Speech by the Director of the 70th Venice International Film Festiva. Alberto Barbera
Some people say that “history runs, cinema walks, and festivals mark time.” This cruel synthesis summarizes a certain widespread impatience with contemporary cinema and with what, until a short while ago, had been considered invaluable opportunities for promoting new movies and meeting new filmmakers. There are greater nuances in Paul Schrader’s comment, “It’s a changing world. Festivals are both more and less powerful than they used to be. More powerful because they come across like the new museum and art gallery curators.
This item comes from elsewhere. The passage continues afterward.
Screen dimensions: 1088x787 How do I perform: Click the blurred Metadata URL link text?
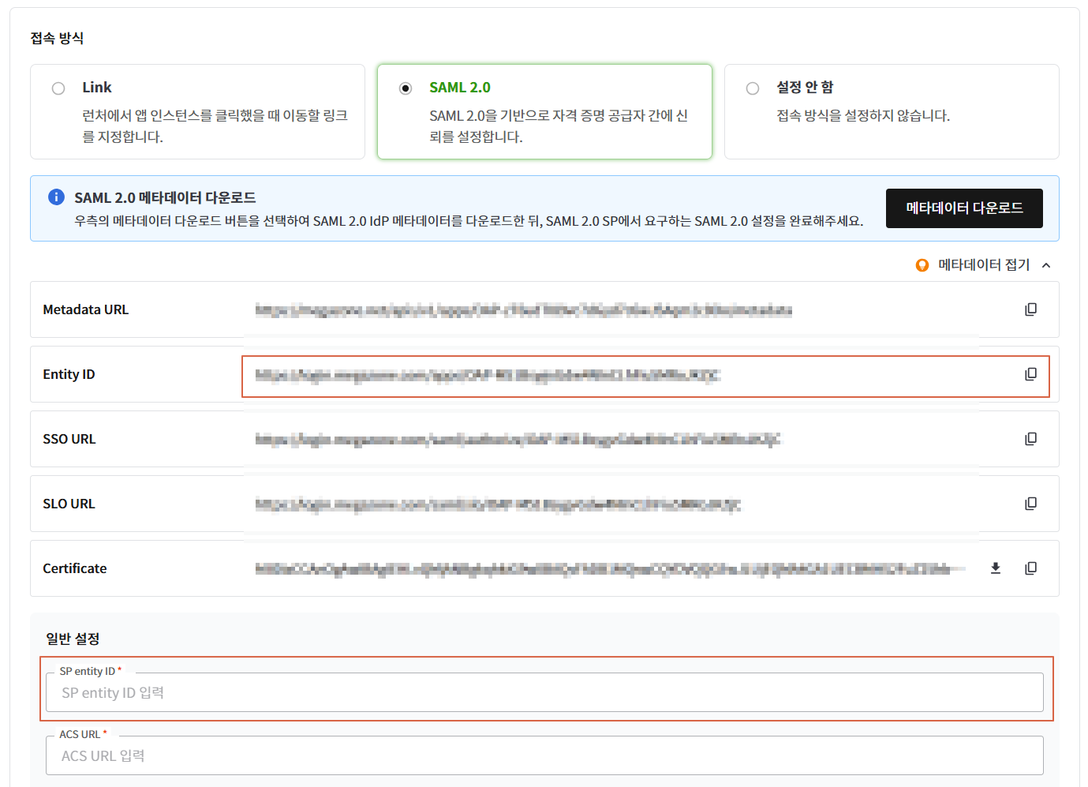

Less powerful because the exclusiveness of participating at festivals has been weakened by new, direct channels of distribution.” This problem scarcely bothers the public, a faithful and constant presence flocking by the thousands to the large and small festivals that continue to pop up here and there, often replacing events whose life cycle has come to an end.
However, with a touch of pride it can be claimed that, while this year’s Venice Film Festival might not provide any answers, it does supply a few indications as to why festivals are still necessary and how they can adapt themselves to this new situation. In drawing up the list of films to offer our audience this year, we have tried to keep in mind the growing fragmentation and schizophrenia that seems to affect the universe of images in motion. These images are characterized by progressively contrasting production methods and by no means coherent models of reference; they explore the new potential offered by digital technology and are open to experimentation with new distribution and promotional platforms. But festivals are still burdened by economic complications, by the reduction of financial resources which once seemed almost unlimited, by new promotional strategies, and by the difficulty of overcoming the opaque resistance of the world of communication.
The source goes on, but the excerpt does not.